Is it appropriate to use email to fire someone? Would you like to learn that your job has been eliminated from a few typed words on a monitor screen?
Last week RadioShack Corporation used email to inform 403 employees that their jobs had been eliminated, according to an article in the Dallas Morning News online.
Email is not the right medium for this kind of message. Here are four reasons why email is a poor choice:
- Email is one-way communication. When employees receive the news, they may have no one to listen to their concerns, respond to their questions, or empathize with their feelings. Also, management has no way of explaining the reason for each individual’s layoff or knowing how the workforce is responding to the news.
- Email is unforgiving. If any messages are sent in error, they may cause serious damage.
- It is virtually impossible to control the timing or circumstances of each individual’s email reading. An individual may read the email just after learning that his daughter has cancer or that his wife has lost her job.
- While email communication may be efficient, it is impersonal.
RadioShack took a tremendous gamble on this approach to termination. It risked low morale, a corporate image of callousness, and even possible lawsuits.
If the early results of a Dallas Morning News poll are any indication, RadioShack lost the wager–at least on the corporate image side. In response to the question "Is it OK to lay off workers via e-mail?" so far 93 percent of respondents checked "No, it should be done face-to-face." Only 7 percent marked "Yes, it doesn’t really matter how you get the news."
Here are just a few of the respondents’ comments:
I just emailed Radio Shack that I will no longer patronize their company. I do not expect a reply.
Doing it by email is doing it in a very cowardly way.
If the situation was reversed, an employer would not give a good reference if an employee sent an email from home saying "I quit."
I don’t care if the technology is there . . . if someone is losing . . . their job, it must be done with dignity.
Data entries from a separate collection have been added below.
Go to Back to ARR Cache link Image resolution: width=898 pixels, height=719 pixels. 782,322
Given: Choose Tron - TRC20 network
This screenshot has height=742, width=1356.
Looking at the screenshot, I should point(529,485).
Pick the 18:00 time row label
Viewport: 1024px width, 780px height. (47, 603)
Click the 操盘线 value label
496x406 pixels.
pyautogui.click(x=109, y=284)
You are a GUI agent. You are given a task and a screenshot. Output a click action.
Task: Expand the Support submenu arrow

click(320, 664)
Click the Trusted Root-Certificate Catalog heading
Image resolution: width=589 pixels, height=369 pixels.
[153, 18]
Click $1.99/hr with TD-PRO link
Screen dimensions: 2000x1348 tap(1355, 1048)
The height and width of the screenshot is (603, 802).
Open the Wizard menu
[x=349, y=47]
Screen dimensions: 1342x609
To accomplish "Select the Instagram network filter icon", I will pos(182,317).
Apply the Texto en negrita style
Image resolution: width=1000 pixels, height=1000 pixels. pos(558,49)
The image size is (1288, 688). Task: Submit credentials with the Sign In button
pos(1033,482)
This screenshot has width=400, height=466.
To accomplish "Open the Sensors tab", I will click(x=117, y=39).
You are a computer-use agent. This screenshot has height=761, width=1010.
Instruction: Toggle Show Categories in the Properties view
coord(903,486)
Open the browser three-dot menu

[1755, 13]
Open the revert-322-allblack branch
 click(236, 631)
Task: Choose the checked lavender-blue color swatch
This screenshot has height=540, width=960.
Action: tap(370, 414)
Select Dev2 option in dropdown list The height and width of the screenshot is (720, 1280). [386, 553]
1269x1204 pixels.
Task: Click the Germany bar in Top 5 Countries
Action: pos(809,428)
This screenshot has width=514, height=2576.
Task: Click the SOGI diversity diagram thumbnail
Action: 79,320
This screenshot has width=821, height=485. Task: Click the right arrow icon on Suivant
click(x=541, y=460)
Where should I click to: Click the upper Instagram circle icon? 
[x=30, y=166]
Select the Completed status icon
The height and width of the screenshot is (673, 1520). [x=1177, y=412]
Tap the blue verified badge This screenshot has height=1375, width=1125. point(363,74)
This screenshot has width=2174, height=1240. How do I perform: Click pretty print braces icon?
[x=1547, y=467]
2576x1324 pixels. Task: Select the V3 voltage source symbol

The face-to-face meeting adds dignity.
It is interesting to note that RadioShack provided a lot of information to all employees before the email notices went out, and it followed up with in-person meetings for those involved. Nevertheless, the focus of the Dallas Morning News and the reader opinion poll was on the use of email. The communication that took place before and after it does not seem to matter.
Does the efficiency of instant communication with 403 people outweigh any negative reaction? Or is email dead wrong in this situation? You know my opinion. Please share yours.